Presenting the results of the PROACT study at the American College of Cardiology’s Annual Scientific Session, the researchers said there was no impact of enalapril on biomarkers associated with heart damage.
The team told delegates that the data did not support adding the ACE-inhibitor as a preventive therapy into the standard treatment pathway for this group of patients.

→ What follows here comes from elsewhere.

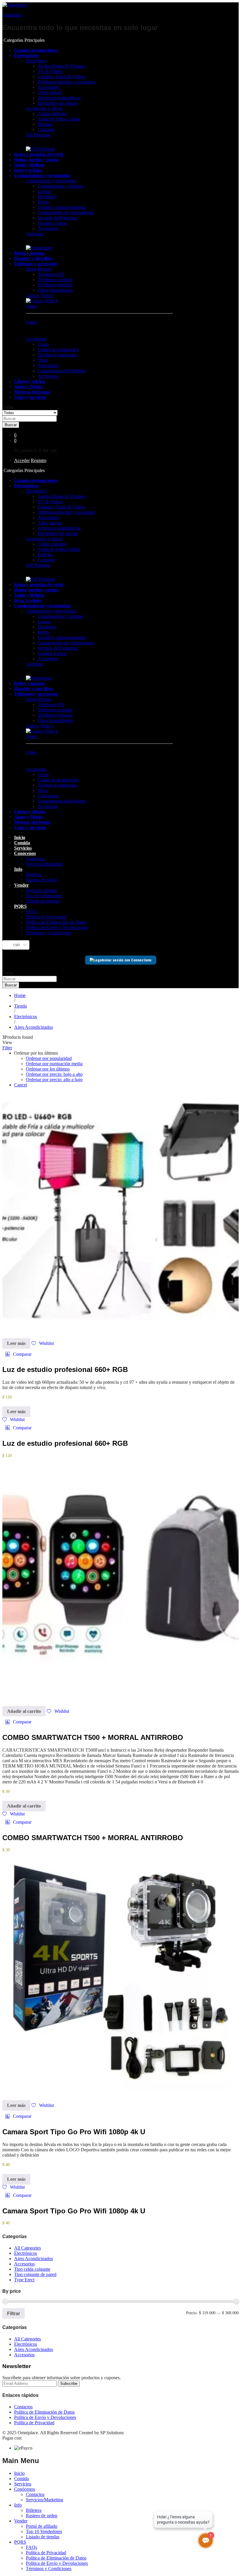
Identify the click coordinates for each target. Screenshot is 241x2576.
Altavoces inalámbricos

In all, 111 patients undergoing treatment for breast cancer or non-Hodgkin lymphoma were recruited at 13 hospitals across the UK and randomised to receive enalapril or standard care alongside treatment with an average dose of 328mg/m2 doxorubicin-equivalent.
Potential cardiac toxicity was measured by monitoring troponin levels during treatment and one month after the final dose of chemotherapy, as this has been shown to be a biomarker of higher likelihood of changes in heart function, the researchers told the conference.
The patients had an average age of 57 years, and 78% of them were female. All had negative troponin results at the start suggesting no prior heart damage, the team reported.
By the end of the study there was no significant difference between the groups with troponin T release seen in 77.8% of those who received enalapril and 83.3% of those receiving standard of care.
The results also showed no significant difference between groups in terms of troponin I release with 47% testing positive among those receiving enalapril and 45% among those receiving standard of care.
But the researchers expressed surprise that the results of how many patients experienced cardiac damage differed depending on which type of troponin was measured.
Left ventricular ejection fraction and left ventricle global longitudinal strain were also measured with an echocardiogram but similar outcomes between the two groups were found.
The mean dose of enalapril was 17.7mg but more than three-quarters of patients had been titrated to receive 20mg the researchers said.
Study leader Dr David Austin, a consultant cardiologist at the academic cardiovascular unit in James Cook University Hospital in Middlesbrough said they found no evidence that an ACE inhibitor reduced cardiotoxicity during chemotherapy treatment as measured by troponin.
“The conclusion from PROACT is that we would not support the adoption of putting enalapril into a standard care preventative pathway in these patients.”
He added there were implications for guidelines which do not currently differentiate based on type of troponin measured.
“Both have been shown to be associated with cardiotoxicity in observational studies. I was surprised by the difference, and I think this raises the question of what troponin we should be using.”
But it was unlikely that ACE inhibitors would play a role in future efforts to prevent cardiotoxicity associated with anthracyclines, he noted. Patients in the study are being monitored for another year.
“The field probably needs to find another [drug] candidate before starting again on another preventative study,” Dr Austin said.